Nevermind "good" or "bad" by the select judgement of a few privileged people -- it's whether you even bother to _consider_, or instead just claim "this is hard".

We can create influencing machines, or consensing machines. Your rightful concern is applicable to influencing machines imho. A consensing machine has no centre it's drawing people into. It's a technology for users to find and coalesce around the centres that work for them.

The things the OP is implying unnavigable are the same class of challenges we navigated hundreds of years ago with intellectual property. We thought ownership was worth controlling access over, and we made arbitrary laws to propagate that regime in the world. We could deign it worth creating processes to collectively negotiate moral right/wrong together (without presupposing the will of the steward of the tech is right/wrong) and hold ourselves to that.

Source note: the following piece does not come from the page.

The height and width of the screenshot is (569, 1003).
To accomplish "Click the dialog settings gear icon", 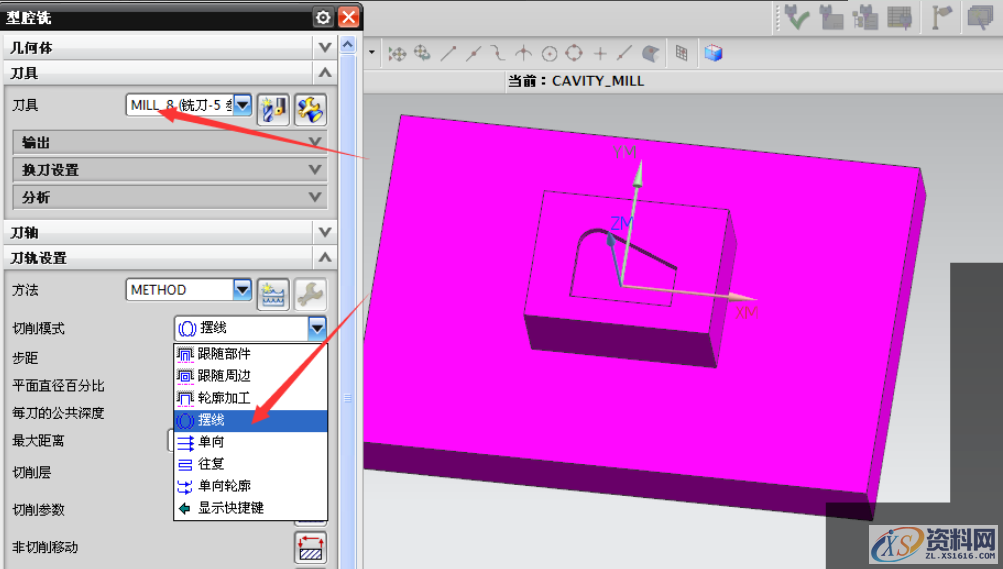I will tap(323, 17).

The fact that we don't even bother to consider the question of "should we do this" and instead fall on "this is challenging" -- that speaks volumes to how some of us are limited in our imagining of what the sickness in society might be.



The question of what's right and wrong is a topic for religion and theologists.

I don't mean that in a cynical or nasty way. As the years go by I get more convinced that the rise of atheism is causing some of our biggest problems in western society, and I'm not religious myself. But it seems that for all its flaws, Christianity at least was an infrastructure of people and principles that hung together in some vaguely coherent manner such that people could pose the question "Is this right? Is this good?" and either answer it themselves by reference to a book, or ask it of a full time moraliser (priest).

The reason the OP is expressing unease at this kind of tech worker "morality" is because it's wafer thin in a way that makes medieval theology look like a towering pinnacle of intellectualism.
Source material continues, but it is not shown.